Please copy, exactly as they appear below, the lines from the one containing "Task: Archive this email" through the one containing "Enable Afficher le type option".

---------- Supplied entries ----------

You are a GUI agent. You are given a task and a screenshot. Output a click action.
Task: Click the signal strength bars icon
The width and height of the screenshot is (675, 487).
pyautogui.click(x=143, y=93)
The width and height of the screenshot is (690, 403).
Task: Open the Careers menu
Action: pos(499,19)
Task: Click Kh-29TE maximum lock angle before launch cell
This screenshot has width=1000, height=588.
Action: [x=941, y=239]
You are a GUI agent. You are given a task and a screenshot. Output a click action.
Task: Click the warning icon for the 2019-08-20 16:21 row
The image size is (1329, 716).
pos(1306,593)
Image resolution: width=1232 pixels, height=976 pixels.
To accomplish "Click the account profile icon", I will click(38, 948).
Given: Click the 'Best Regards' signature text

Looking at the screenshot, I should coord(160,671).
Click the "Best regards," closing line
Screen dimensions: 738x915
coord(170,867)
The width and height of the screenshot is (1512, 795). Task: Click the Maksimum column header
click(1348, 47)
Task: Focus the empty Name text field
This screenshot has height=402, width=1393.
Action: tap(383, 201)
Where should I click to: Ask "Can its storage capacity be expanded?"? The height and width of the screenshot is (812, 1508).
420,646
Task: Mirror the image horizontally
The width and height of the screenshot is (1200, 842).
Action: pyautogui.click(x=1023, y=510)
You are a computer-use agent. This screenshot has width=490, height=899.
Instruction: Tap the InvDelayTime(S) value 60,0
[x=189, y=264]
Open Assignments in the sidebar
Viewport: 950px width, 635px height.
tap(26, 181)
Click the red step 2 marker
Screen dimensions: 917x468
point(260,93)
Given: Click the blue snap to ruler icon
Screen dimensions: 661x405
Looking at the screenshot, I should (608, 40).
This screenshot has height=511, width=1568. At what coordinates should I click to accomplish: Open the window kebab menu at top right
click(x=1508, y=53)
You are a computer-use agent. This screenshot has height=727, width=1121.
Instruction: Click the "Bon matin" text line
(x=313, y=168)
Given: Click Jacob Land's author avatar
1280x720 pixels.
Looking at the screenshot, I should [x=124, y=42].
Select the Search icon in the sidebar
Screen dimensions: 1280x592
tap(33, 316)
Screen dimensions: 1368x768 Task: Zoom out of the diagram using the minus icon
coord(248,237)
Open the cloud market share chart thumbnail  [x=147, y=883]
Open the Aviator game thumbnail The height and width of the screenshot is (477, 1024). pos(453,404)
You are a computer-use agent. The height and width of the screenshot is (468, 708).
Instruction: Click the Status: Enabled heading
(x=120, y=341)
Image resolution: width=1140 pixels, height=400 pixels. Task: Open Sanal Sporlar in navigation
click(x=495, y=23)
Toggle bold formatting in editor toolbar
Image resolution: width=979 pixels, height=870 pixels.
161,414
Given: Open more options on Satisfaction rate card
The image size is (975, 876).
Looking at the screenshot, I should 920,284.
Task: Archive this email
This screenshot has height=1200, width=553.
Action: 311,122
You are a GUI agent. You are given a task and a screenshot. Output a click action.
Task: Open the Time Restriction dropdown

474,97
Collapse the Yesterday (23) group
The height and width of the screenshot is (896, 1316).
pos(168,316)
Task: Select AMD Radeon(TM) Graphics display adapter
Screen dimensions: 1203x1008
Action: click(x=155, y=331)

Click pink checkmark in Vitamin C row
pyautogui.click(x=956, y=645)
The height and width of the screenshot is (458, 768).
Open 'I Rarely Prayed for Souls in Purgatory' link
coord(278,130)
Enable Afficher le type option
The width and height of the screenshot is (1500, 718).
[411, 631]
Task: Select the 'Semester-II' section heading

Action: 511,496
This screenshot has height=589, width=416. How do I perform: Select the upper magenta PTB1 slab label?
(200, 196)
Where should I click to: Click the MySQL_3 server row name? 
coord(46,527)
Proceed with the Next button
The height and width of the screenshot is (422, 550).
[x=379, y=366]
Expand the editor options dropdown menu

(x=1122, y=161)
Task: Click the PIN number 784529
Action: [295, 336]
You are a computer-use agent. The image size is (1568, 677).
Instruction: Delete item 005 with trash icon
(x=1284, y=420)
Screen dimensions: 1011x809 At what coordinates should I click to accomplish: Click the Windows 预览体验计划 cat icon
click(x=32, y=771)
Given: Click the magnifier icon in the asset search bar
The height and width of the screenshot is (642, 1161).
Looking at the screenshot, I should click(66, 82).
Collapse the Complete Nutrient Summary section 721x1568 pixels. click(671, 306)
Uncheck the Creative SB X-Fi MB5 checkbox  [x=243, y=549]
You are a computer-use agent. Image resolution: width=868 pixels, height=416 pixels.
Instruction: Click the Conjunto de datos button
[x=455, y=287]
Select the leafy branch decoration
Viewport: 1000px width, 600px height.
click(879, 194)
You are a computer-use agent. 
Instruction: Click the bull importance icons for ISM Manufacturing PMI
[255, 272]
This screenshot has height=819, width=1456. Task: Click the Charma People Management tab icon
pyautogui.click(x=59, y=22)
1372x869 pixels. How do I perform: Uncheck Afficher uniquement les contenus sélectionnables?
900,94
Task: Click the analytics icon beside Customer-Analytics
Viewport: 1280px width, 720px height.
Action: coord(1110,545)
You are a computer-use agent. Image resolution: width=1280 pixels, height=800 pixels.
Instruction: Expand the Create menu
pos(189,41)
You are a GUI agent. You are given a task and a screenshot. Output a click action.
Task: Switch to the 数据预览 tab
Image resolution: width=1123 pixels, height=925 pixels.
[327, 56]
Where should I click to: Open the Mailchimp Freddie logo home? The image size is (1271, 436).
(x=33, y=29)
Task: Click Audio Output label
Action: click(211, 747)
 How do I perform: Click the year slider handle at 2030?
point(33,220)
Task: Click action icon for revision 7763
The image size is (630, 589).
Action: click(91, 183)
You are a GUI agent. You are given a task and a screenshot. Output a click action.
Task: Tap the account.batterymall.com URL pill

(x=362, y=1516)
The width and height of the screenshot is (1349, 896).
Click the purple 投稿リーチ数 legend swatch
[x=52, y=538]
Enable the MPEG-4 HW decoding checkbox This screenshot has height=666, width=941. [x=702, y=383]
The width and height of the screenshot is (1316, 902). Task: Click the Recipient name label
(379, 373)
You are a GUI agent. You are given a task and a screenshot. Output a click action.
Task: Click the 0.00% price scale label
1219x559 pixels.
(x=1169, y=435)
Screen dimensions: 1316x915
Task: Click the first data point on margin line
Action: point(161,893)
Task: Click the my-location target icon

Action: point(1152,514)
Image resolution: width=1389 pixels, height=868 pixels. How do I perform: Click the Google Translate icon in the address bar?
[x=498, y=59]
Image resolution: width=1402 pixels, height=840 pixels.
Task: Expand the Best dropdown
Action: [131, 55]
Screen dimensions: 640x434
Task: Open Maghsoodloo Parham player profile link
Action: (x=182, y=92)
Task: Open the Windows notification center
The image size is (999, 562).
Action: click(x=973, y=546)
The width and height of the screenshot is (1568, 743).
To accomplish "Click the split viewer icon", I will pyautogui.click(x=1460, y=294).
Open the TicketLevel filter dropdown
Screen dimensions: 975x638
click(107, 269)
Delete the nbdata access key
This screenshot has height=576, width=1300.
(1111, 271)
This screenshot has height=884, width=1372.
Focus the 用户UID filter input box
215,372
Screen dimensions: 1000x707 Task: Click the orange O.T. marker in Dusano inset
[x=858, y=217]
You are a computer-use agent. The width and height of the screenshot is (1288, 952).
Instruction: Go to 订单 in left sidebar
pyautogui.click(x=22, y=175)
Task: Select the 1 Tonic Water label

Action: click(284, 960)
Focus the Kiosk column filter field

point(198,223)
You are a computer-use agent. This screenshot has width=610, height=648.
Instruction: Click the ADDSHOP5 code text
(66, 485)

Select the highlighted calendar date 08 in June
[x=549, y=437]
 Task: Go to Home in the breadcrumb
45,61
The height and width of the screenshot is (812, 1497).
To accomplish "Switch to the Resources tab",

----------

• **Finished task**
Task: Archive this email
This screenshot has height=1200, width=553.
Action: 311,122
You are a GUI agent. You are given a task and a screenshot. Output a click action.
Task: Open the Time Restriction dropdown

474,97
Collapse the Yesterday (23) group
The height and width of the screenshot is (896, 1316).
pos(168,316)
Task: Select AMD Radeon(TM) Graphics display adapter
Screen dimensions: 1203x1008
Action: click(x=155, y=331)

Click pink checkmark in Vitamin C row
pyautogui.click(x=956, y=645)
The height and width of the screenshot is (458, 768).
Open 'I Rarely Prayed for Souls in Purgatory' link
coord(278,130)
Enable Afficher le type option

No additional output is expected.